I want to get right result(java.lang.String), what can I do. I Try to change this.getClass().getSuperClass().getGenericSuperclass(); in class B, but the result also is java.lang.Object...

CodePudding user response:

B<String> b = new B<>();

It is impossible to get String out, that's what erasure means. No amount of futzing with .getActualTypeArguments() or getGenericType() let you do an end-run around this. If it was possible, don't you think there'd be considerably simpler APIs for this?

Bit for bit, in memory, there is no difference, whatsoever, between new B<String>() and new B<Integer>. Those generics are pretty much all things the compiler uses to link things together. It's the compiler that complains when you mess things up, java.exe has no idea what generics are.

Generics in signatures remain - they have to, as the compiler needs them to do its work, and the compiler often has only compiled code to work with (for example, to compile a hello world program, you need the java.lang.String class, but you don't need its source). As far as java.exe is concerned, these are comments - they exist solely for javac to look at it.

You can however, get at these with reflection, and that is what getGenericSuperclass() and all that jazz is about. So, while you cannot get the String out of B<String> b = new B<>(), you can get it out of the subtly different B<String> b = new B<>() {}. That's an anonymous inner class literal. If you don't know what they are, that's syntax sugar for:

// You can declare a class inside a method just fine
class $RandomName extends B<String> {
}
new $RandomName();

And, crucially, extends B<String>, that's signature stuff, and signatures can be read out with generics.
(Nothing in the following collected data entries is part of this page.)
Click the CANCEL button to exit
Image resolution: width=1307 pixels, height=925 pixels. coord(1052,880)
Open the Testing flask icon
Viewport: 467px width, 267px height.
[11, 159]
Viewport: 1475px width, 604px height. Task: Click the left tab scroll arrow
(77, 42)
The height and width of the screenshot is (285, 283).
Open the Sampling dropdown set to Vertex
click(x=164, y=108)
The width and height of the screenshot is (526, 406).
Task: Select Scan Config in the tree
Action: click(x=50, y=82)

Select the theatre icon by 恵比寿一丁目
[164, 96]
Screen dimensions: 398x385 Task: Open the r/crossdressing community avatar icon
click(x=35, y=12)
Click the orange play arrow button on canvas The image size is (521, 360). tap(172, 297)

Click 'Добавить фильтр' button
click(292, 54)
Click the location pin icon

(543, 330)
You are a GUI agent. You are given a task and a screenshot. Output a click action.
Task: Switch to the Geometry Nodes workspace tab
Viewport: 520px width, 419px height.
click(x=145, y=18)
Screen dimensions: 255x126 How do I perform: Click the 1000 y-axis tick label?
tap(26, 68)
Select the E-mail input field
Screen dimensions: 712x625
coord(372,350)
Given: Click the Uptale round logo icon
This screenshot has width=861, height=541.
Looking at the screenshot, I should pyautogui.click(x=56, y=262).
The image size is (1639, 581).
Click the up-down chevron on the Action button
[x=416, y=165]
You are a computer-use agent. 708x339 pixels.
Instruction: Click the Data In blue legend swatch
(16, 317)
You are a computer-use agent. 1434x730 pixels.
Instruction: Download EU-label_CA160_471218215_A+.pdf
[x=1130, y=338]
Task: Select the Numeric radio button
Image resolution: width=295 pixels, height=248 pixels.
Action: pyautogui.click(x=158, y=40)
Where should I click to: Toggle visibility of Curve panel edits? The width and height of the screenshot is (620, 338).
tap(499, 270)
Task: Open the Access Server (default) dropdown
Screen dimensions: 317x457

This principle is called a super type token. It means to pass along generics, you have to use this new Foo<TheActualGenericsYouWantToPass>() {} construct, ending in the braces, to ensure a new local anonymous class is made, as that then carries the generic type. The exact thing you put in it is then transfered, i.e. if you have:

public class Foo<T> {
  public void example() {
    new SuperTypeToken<T>() {};
  }
}

You're creating one that is literally just T, and not whatever T actually is, in other words, if you then do: new Foo<String>.example(), that type token is still literally T, it cannot be used to derive String (again, erasure, it's literally impossible, that information just does not exist at runtime and therefore cannot possibly be derived).

You can search the web for tutorials on how to make these, and various libraries, such as JSON parsing libraries, have TypeTokens (and documentation on how to use them), which are all implementations of this idea.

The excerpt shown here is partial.